Diabetes Molecular Genetics Section, Phoenix Epidemiology and Clinical Research Branch, National Institute of Diabetes and Digestive and Kidney Diseases, National Institutes of Health, Phoenix, AZ 85004, USA.
Genome Biol Evol. 2024 Sep 3;16(9). doi: 10.1093/gbe/evae188.
There is a collective push to diversify human genetic studies by including underrepresented populations. However, analyzing DNA sequence reads involves the initial step of aligning the reads to the GRCh38/hg38 reference genome which is inadequate for non-European ancestries. In this study, using long-read sequencing technology, we constructed de novo genome assemblies from two indigenous Americans from Arizona (IAZ). Each assembly included ∼17 Mb of DNA sequence not present [nonreference sequence (NRS)] in hg38, which consists mostly of repeat elements. Forty NRSs totaling 240 kb were uniquely anchored to the hg38 primary assembly generating a modified hg38-NRS reference genome. DNA sequence alignment and variant calling were then conducted with whole-genome sequencing (WGS) sequencing data from 387 IAZ using both the hg38 and modified hg38-NRS reference maps. Variant calling with the hg38-NRS map identified ∼50,000 single-nucleotide variants present in at least 5% of the WGS samples which were not detected with the hg38 reference map. We also directly assessed the NRSs positioned within genes. Seventeen NRSs anchored to regions including an identical 187 bp NRS found in both de novo assemblies. The NRS is located in HCN2 79 bp downstream of Exon 3 and contains several putative transcriptional regulatory elements. Genotyping of the HCN2-NRS revealed that the insertion is enriched in IAZ (minor allele frequency = 0.45) compared to other reference populations tested. This study shows that inclusion of population-specific NRSs can dramatically change the variant profile in an underrepresented ethnic groups and thereby lead to the discovery of previously missed common variations.

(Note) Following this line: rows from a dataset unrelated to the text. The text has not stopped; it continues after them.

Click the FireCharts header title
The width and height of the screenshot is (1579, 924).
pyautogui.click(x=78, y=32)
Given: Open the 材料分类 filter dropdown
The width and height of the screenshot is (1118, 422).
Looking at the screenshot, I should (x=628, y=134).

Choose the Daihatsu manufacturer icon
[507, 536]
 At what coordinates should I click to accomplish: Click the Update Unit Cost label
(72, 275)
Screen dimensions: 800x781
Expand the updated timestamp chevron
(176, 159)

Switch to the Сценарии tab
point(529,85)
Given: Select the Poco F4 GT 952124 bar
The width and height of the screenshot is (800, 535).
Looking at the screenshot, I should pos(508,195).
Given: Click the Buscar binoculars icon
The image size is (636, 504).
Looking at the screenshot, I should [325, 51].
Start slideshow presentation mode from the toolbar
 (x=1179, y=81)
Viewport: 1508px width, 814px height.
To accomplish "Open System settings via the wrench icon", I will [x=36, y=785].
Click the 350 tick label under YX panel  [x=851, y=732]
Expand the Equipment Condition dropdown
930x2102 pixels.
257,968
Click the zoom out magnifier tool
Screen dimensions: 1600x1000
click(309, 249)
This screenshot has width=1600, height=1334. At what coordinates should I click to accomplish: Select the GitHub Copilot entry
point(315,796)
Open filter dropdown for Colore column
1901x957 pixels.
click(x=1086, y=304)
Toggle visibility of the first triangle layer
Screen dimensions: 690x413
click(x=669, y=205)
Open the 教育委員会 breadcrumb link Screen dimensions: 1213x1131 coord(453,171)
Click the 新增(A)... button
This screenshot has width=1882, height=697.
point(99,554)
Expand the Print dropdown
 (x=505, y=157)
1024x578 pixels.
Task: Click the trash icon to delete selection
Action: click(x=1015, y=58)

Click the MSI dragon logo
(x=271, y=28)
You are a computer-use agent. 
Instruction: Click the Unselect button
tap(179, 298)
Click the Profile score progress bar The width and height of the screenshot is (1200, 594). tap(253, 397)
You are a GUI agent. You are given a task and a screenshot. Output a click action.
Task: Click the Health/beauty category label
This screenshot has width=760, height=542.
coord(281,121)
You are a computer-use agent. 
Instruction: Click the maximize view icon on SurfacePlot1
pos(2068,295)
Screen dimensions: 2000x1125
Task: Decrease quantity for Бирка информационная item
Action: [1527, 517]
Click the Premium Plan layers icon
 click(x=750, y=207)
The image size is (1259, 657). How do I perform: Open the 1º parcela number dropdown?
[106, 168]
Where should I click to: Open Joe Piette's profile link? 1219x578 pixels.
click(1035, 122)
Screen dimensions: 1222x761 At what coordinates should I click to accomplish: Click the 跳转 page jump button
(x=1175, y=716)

人们正在推动通过纳入代表性不足的人群来使人类遗传研究多样化。然而,分析 DNA 序列读段涉及将读段与 GRCh38/hg38 参考基因组对齐的初始步骤,而这对于非欧洲血统是不充分的。在这项研究中,我们使用长读测序技术,从亚利桑那州的两个美洲原住民(IAZ)构建了从头基因组组装。每个组装都包含约 17 Mb 不在 hg38 中的 DNA 序列[非参考序列(NRS)],这些序列主要由重复元件组成。40 个 NRS 总计 240 kb 被唯一地锚定到 hg38 主要组装上,生成了一个修改后的 hg38-NRS 参考基因组。然后,我们使用来自 387 个 IAZ 的全基因组测序(WGS)数据,分别使用 hg38 和修改后的 hg38-NRS 参考图谱进行 DNA 序列比对和变异调用。使用 hg38-NRS 图谱进行的变异调用在至少 5%的 WGS 样本中鉴定出了约 50,000 个存在的单核苷酸变体,而使用 hg38 参考图谱则未检测到这些变体。我们还直接评估了定位在基因内的 NRS。有 17 个 NRS 锚定在包括两个从头组装中都发现的 187 bp 相同 NRS 的区域内。该 NRS 位于 HCN2 基因的第 3 外显子下游 79 bp 处,包含几个潜在的转录调控元件。HCN2-NRS 的基因分型表明,与其他测试的参考群体相比,该插入在 IAZ 中富集(次要等位基因频率=0.45)。这项研究表明,纳入特定于群体的 NRS 可以极大地改变代表性不足的族群中的变体谱,从而导致发现以前错过的常见变体。